━━ INFORMATION GIVEN
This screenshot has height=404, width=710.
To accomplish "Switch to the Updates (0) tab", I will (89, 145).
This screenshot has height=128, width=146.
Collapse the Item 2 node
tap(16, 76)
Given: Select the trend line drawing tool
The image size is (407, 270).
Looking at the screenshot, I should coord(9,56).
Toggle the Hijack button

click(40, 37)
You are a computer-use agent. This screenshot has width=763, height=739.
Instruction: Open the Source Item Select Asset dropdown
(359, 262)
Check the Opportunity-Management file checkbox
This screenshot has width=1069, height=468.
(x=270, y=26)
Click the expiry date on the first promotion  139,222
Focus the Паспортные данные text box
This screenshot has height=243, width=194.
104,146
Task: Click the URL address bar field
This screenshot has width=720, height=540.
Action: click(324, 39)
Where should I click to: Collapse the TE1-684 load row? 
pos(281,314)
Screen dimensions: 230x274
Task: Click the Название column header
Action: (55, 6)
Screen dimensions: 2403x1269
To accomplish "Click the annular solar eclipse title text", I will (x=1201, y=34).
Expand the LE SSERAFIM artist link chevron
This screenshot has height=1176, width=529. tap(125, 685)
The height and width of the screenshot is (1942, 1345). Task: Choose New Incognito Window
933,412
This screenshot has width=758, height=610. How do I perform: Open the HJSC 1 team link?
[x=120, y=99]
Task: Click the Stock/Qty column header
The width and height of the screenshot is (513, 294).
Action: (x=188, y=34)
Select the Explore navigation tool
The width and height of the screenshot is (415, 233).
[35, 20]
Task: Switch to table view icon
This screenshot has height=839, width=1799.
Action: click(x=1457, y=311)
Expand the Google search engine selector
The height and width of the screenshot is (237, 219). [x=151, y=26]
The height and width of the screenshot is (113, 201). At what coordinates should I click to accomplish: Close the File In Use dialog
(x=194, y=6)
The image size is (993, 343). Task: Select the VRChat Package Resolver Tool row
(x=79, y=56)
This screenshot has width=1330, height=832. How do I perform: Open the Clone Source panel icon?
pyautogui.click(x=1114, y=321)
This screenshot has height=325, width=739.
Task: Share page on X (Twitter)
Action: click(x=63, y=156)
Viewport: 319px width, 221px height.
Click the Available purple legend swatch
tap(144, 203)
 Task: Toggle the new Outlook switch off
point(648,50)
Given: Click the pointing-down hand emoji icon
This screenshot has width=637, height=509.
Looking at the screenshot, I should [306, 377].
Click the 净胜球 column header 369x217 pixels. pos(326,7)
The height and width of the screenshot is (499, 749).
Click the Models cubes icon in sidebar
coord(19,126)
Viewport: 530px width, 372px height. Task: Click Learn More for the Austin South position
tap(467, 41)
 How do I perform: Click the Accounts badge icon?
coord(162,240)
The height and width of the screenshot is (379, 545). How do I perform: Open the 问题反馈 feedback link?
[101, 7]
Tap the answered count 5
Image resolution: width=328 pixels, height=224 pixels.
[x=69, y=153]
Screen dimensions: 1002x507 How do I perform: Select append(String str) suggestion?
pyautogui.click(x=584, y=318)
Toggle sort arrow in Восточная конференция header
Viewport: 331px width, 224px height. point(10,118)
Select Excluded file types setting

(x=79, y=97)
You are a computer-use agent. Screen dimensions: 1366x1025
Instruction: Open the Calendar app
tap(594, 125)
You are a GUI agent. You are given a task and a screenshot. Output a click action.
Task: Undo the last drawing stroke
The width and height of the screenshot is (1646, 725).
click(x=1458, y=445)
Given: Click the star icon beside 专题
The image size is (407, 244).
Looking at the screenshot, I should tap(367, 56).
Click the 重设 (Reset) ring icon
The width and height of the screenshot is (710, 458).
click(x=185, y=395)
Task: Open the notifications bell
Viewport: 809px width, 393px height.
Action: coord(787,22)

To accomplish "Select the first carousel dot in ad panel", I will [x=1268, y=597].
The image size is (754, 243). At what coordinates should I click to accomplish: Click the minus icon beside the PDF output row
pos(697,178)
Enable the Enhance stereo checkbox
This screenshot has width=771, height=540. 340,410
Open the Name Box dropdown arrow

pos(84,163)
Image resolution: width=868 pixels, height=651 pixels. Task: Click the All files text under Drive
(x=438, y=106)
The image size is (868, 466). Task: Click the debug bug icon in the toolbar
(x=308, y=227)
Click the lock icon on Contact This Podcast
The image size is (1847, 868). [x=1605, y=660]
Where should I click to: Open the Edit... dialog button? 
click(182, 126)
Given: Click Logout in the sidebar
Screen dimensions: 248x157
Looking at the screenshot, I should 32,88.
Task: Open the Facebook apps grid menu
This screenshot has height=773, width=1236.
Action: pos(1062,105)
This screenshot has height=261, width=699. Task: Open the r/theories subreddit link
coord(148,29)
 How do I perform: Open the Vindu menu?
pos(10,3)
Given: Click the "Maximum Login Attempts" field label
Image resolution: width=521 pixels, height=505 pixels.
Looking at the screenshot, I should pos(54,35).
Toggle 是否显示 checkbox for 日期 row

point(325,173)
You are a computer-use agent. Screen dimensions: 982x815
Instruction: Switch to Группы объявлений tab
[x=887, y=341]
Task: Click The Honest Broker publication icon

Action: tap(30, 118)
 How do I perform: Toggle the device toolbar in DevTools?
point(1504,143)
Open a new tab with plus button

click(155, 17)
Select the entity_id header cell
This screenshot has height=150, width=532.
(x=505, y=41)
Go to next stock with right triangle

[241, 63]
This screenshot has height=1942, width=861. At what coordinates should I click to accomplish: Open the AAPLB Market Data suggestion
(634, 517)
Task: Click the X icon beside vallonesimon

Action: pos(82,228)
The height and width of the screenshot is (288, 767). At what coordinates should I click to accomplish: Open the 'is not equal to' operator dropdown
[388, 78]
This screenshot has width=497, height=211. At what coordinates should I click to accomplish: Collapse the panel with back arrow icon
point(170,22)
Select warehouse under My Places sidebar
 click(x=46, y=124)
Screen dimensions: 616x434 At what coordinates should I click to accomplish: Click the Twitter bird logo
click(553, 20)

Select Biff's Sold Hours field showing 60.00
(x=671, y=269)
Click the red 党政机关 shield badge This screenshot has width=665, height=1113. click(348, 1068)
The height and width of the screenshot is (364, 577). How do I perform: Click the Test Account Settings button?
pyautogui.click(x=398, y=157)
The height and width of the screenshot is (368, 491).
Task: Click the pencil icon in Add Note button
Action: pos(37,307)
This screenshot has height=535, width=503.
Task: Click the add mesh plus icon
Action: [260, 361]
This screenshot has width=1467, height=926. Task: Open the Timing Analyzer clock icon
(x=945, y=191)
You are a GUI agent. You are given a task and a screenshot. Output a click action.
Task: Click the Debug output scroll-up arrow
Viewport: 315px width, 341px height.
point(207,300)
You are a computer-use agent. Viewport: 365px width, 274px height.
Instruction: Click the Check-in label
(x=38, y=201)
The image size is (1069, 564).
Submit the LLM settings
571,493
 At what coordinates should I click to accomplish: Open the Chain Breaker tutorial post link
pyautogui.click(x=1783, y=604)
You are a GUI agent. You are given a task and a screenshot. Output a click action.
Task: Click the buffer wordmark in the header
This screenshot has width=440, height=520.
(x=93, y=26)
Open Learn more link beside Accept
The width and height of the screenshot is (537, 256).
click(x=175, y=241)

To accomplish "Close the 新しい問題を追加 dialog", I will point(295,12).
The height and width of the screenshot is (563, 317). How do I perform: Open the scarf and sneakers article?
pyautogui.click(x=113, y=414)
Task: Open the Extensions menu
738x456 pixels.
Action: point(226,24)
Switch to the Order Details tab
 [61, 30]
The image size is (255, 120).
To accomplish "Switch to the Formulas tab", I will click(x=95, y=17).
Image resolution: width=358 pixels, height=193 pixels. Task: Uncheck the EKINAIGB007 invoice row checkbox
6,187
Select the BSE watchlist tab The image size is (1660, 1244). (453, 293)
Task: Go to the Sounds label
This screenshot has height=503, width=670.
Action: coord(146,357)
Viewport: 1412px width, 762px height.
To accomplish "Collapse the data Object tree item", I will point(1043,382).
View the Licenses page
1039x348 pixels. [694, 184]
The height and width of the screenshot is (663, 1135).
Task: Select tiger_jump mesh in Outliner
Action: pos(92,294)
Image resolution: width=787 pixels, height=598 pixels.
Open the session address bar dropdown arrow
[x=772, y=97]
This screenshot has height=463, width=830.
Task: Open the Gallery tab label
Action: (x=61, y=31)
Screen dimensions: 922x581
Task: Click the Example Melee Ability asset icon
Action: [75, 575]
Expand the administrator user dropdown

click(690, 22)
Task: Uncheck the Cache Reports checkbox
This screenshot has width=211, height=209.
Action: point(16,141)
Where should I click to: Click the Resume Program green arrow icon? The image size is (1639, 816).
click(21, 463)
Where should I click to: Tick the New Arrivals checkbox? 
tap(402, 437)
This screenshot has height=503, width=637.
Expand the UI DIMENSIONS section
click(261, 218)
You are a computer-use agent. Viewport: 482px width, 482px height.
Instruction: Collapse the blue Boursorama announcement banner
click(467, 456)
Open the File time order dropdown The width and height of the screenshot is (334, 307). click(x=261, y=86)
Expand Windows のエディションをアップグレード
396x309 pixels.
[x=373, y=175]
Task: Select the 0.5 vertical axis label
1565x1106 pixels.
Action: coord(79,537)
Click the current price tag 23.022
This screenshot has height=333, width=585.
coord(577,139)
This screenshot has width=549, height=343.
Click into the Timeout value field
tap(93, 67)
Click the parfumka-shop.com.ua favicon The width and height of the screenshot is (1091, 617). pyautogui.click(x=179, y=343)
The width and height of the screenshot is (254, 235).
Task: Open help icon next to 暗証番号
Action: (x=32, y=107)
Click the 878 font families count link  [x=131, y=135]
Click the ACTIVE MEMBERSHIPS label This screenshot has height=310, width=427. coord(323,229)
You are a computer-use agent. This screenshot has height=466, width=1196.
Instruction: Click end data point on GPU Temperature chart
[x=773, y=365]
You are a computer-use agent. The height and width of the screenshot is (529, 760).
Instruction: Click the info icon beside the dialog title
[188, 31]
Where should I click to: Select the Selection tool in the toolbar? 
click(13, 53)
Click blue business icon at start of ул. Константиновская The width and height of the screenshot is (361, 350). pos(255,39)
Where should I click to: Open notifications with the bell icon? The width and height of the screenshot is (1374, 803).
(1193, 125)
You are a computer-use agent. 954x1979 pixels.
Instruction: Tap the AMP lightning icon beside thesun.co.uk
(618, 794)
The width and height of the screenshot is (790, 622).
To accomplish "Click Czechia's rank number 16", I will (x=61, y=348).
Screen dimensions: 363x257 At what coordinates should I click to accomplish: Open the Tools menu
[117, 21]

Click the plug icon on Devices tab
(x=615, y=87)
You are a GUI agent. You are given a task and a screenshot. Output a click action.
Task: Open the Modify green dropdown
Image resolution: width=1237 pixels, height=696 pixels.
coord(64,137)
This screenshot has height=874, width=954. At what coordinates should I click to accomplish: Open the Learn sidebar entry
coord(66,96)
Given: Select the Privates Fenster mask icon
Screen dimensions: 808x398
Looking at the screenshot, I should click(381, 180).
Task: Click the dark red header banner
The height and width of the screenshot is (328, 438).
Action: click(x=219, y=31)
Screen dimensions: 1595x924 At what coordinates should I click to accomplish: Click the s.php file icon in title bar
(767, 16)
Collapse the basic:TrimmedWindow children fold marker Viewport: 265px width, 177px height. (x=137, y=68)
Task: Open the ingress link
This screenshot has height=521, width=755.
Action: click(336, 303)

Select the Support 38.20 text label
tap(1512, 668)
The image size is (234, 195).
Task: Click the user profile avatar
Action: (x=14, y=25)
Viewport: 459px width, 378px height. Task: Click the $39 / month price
━━━━
▶ **WHAT IS BEING ASKED**:
Copy the lines of the records starting at the one that contains "Given: Click the star icon beside 专题" and ending at the one that contains "Action: coord(787,22)", swapping "notifications bell" for "alert bell" and leaving everything else unchanged.

▶ **RESPONSE TO THE TASK**:
Given: Click the star icon beside 专题
The image size is (407, 244).
Looking at the screenshot, I should tap(367, 56).
Click the 重设 (Reset) ring icon
The width and height of the screenshot is (710, 458).
click(x=185, y=395)
Task: Open the alert bell
Viewport: 809px width, 393px height.
Action: coord(787,22)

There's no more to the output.